The bloodhound specializes in scent-discrimination man trailing. He has been used to find people and evidence. One of his higher profile cases was the DMV shooting, where he was able to recover evidence.
He is owned and trained by Johanna Lodder, a police officer. She has been with the Monroe Police Department for four years. CJ has been active for two years.
Last weekend, he received vests for his protection from the Monroe Kennel Club at a local dog show. The vests are to help keep him safe while he is doing his job.
CJ is originally from West Virginia. He is currently the only canine officer on the force.
Lodder, who has been training dogs for search and rescue for about 10 years, is CJ's partner.

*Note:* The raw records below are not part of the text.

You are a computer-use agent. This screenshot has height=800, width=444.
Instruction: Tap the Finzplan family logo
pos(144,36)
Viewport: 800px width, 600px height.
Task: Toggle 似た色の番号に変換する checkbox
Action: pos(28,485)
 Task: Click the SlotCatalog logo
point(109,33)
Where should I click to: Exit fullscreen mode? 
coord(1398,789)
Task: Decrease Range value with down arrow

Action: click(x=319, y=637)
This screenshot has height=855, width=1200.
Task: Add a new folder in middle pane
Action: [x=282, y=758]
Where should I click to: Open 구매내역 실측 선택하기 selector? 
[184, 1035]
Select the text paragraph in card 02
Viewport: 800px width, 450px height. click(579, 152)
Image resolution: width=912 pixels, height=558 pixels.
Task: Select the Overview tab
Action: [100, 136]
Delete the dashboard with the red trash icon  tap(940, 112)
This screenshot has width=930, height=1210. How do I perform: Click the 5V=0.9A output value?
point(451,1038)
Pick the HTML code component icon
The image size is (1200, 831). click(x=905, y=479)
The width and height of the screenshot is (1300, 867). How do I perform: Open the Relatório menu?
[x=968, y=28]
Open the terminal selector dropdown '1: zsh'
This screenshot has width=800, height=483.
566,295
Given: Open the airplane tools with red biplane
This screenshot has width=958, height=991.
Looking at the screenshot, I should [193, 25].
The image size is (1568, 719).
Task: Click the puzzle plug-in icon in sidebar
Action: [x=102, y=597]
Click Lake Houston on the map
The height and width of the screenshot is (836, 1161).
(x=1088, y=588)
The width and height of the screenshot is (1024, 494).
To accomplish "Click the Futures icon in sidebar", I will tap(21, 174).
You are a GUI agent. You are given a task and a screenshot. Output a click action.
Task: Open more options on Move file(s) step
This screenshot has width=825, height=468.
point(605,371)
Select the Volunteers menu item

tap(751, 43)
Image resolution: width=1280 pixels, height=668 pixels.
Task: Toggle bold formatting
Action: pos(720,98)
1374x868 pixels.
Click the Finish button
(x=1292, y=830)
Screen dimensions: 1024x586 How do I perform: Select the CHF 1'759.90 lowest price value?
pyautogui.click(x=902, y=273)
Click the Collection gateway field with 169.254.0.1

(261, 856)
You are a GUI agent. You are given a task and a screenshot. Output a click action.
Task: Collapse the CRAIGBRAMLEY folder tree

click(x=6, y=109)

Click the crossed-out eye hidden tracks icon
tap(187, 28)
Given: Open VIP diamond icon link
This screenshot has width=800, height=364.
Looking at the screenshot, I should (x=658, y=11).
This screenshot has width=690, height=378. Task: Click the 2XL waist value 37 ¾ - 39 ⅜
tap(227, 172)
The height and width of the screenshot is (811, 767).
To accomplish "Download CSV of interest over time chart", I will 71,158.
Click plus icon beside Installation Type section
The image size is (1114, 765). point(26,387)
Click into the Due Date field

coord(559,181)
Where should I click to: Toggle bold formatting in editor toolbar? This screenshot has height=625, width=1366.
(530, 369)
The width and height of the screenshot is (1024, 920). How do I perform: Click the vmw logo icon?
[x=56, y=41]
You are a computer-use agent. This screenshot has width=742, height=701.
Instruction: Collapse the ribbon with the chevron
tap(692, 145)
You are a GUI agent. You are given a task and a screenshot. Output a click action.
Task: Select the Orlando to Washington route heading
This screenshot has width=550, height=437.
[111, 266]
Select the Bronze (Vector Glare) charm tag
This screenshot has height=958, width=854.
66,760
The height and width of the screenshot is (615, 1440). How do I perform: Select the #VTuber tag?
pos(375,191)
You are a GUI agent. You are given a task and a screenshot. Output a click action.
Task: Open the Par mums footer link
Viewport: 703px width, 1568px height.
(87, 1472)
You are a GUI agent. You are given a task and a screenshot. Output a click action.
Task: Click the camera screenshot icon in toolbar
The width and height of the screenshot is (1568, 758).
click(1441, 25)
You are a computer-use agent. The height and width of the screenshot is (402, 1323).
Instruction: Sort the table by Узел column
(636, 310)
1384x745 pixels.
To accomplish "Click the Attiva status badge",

"My biggest job is to look out for his safety," Lodder said.
CJ knows it is time to work when Lodder puts a specially-made harness on him. When he is in his collar, he is allowed to be a dog.
"CJ is a valuable member of our department," Monroe Police Chief Debra Duncan wrote in an e-mailed statement. "He has recovered stolen property from a robbery and has successfully tracked people."
"In one instance, an officer initiated a traffic stop on a vehicle in which there were outstanding warrants on the driver. When the driver jumped and ran, CJ flushed him out of his hiding spot," Duncan continued.
It was not always easy for CJ, though. When he was about eight weeks old and began training, he would often step on his ears and fall over while following a scent, Lodder said.
Bloodhounds are known for their trailing ability. They have about 4 billion scent receptors, compared to about 5 million in humans. Lodder said he is able to pick up multiple scents from an item and trail them separately.
When he is not on-duty, CJ attends regular trainings and often attends civic and community events.
Lodder was very grateful to the kennel club for their concern with CJ's safety.